O sırada korkunç bir fırtına patlak verir. Kapkaranlık gecede çakan şimşeklerden, gök gürültüsünden ödü kopan çocukları oyalamak için Jack çılgın bir dansa zorladı onları. Yürüyecek hali olmadığından emekleye emekleye ilerleyen Simon, ormandan çıkar. Tepedeki ölü adam diye bir şeyler anlatmaya çalışarak halkanın içine girer. Ve hem korkudan deliren, hem de yabansı bir öldürme hırsına kapılan çocuklar, canavarın olmadığını müjdelemeye gelen Simon’u canavar sanıp paramparça ederler. Simon’un ölümüyle birlikte güçlü bir rüzgâr ölü pilotun paraşütünü şişirir. Paraşüt dağın doruğundan havalanır, adanın üstünden uçar, ölüyü alıp okyanusa gömer.
Şafağın kısa süren serinliğinde, dört çocuk, eskiden ateşin yandığı kara lekenin çevresinde toplandılar. Ralph çömelip ateşi üfledi. Ralph’ın soluğu kurşuni renkli tüy gibi külleri şuraya buraya savurdu, ama küllerin arasında tek kıvılcım yoktu. Arkadaşlarına hep birlikte üflemeyi önerdi. Hep birlikte ateşi üflemeye başladılar. Duman gittikçe çoğalıyordu. Aradan iki gün geçmişti, umutlar gitgide tükeniyordu.
Ralph sendeleyerek ayağa kalktı, başını kaldırdı. Siperli kocaman bir kasket gördü. Kasket beyazdı ve yeşil siperliğin üstünde bir taç, bir çapa altın renkli dallar vardı. Beyaz denizci giysisini, apoletleri, üniformanın önündeki sıra sıra yıldızlı düğmeleri gördü. Bir deniz subayı, kumda durmuş, başını eğmiş, hem tetikte hem de hayretle Ralph’e bakıyordu.
-Aranızda yetişkinler yani büyükler var mı diye sordu.
Ralph konuşamadı başıyla hayır dedi.
-Subay neşeli bir yüzle Ralph’e dumanınızı gördük dedi, kaç kişisiniz diye sordu.

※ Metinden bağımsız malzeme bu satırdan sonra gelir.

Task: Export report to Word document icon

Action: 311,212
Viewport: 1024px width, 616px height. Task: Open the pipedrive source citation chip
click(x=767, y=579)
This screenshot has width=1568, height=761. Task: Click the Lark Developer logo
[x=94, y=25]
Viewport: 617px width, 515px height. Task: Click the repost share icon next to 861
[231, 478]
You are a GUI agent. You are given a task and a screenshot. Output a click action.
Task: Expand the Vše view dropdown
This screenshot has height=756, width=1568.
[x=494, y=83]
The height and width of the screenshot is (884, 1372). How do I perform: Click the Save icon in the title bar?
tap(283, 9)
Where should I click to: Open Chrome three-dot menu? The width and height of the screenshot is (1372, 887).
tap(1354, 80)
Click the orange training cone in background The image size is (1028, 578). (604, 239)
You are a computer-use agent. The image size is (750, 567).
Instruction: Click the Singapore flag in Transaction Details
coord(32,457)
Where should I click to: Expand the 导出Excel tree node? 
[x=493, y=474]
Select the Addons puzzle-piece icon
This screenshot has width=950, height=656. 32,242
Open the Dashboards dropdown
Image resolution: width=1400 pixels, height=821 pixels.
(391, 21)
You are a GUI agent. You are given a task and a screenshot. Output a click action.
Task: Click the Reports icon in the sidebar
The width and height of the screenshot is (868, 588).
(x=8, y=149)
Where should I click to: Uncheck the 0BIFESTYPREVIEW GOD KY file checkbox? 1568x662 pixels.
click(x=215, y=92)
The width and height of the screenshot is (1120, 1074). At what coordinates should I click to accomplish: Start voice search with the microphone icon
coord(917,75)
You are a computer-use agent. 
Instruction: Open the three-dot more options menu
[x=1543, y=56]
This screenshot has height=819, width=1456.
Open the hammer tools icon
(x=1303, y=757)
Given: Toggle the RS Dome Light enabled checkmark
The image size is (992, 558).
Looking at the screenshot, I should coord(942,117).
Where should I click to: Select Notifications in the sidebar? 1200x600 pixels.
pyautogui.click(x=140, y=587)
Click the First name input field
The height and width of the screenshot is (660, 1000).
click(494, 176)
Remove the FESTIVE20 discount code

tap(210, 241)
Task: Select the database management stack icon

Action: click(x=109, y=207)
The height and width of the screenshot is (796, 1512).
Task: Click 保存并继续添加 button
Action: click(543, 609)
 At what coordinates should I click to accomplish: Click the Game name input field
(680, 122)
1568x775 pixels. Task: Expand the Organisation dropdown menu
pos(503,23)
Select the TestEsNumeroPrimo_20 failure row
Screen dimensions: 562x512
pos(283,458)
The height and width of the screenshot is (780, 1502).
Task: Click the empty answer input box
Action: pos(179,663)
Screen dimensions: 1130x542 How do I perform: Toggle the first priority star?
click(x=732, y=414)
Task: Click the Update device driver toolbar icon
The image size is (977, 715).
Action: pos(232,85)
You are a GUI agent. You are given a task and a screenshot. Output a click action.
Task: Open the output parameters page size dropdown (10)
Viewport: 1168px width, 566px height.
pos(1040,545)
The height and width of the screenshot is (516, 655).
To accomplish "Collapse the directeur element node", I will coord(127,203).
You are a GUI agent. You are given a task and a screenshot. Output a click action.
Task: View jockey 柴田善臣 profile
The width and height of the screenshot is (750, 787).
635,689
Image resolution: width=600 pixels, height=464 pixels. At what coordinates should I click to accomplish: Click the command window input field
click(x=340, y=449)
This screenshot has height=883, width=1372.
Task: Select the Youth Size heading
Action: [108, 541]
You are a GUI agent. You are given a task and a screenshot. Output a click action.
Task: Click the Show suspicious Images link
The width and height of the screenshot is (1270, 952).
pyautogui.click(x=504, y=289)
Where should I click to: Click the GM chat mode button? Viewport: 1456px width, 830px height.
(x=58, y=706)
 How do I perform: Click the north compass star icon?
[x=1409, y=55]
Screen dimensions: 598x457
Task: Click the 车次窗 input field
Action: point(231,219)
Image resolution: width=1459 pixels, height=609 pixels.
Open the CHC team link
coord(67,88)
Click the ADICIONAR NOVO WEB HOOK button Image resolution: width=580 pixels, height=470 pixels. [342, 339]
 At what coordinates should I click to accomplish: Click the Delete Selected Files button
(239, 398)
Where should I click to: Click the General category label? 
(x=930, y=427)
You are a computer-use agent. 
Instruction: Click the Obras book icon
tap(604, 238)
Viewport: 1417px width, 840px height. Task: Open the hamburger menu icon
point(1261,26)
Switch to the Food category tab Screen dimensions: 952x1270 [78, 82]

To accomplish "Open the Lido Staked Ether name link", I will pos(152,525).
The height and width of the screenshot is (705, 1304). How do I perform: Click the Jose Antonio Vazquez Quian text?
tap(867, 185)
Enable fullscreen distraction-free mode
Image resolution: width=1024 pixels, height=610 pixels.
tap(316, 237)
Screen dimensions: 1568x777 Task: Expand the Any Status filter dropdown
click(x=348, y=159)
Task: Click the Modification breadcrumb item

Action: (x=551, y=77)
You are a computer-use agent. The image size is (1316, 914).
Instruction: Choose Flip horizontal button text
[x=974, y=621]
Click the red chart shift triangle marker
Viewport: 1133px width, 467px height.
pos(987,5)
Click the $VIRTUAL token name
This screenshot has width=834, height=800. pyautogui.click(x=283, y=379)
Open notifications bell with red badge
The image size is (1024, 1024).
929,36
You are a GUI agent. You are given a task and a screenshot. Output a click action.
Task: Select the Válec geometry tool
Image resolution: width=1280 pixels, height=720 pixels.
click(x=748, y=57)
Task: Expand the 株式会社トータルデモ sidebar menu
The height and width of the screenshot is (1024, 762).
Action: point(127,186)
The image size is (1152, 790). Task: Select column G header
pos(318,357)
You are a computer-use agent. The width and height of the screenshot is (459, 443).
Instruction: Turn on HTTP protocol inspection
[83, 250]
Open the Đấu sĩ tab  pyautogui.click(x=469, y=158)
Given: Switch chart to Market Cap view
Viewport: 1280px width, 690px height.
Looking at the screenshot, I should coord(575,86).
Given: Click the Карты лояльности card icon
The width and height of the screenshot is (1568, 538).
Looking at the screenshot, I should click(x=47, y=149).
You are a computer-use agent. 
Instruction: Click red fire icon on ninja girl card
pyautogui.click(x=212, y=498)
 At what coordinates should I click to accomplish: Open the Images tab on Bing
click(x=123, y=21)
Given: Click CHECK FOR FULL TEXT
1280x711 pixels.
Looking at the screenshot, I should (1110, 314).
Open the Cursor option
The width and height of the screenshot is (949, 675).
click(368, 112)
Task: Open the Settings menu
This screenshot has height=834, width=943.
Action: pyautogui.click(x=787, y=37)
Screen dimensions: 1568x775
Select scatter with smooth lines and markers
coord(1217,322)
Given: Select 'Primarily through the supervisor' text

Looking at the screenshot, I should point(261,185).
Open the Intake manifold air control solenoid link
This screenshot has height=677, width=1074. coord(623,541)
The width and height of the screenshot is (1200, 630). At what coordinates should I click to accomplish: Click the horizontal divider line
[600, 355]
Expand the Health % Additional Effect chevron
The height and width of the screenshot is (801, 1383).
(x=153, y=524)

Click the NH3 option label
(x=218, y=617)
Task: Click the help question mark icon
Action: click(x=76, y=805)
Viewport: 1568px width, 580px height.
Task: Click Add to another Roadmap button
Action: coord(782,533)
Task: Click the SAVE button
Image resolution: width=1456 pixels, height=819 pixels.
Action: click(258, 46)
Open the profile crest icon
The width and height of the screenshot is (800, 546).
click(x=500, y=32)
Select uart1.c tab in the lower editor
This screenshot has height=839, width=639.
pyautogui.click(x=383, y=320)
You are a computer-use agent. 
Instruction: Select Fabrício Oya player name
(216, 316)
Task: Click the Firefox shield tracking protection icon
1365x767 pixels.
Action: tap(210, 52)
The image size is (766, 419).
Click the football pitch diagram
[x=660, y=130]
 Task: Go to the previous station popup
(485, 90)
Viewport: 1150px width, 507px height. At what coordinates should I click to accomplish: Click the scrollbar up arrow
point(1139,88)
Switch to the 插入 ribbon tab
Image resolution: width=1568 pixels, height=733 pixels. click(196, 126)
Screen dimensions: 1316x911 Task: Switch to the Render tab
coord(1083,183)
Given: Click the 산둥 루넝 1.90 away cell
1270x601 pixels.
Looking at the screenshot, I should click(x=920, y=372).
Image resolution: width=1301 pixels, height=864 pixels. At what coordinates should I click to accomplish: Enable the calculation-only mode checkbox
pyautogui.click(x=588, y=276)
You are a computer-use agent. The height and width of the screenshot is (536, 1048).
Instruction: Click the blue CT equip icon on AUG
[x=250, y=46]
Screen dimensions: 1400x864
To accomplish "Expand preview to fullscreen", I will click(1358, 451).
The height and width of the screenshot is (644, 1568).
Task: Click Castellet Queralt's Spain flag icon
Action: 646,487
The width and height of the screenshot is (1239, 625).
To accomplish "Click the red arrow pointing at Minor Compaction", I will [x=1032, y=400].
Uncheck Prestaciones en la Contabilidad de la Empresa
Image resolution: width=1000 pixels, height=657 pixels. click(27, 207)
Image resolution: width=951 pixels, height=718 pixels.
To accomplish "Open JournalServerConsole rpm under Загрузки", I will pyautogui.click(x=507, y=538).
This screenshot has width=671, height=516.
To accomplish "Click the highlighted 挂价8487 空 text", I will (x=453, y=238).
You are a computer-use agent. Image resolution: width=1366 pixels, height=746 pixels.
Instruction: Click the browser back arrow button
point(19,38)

-Ralph kafasını sallayarak bilmiyorum dedi ve sessizce subaya baktı. Ralph’ın gözlerinden yaşlar boşandı, hıçkıra hıçkıra, titreye titreye ağladı. Buraya geleli ilk kez kendini koyuveriyor ağlıyordu. Ralph’ın acısı, öteki çocuklara da geçti; onlarda titremeye, hıçkıra hıçkıra ağlamaya başladılar. Ve çocuklar arasında Ralph, kirli bedeni, karmakarışık saçları, silinmemiş burnuyla, çocukluk döneminin bitmesine, insan yüreğinin karanlığına ve Domuzcuk denilen o gerçek, o akıllı arkadaşın havalara uçup ölmesine ağladı.
Bu gürültülerin arasında kalan subay, duygulanmış, ne yapacağını da biraz şaşırmıştı. Çocuklar toparlanmaya vakit bulsun diye, sırtını çevirdi; uzaktaki biçimli kruvazöre bakarak bekledi.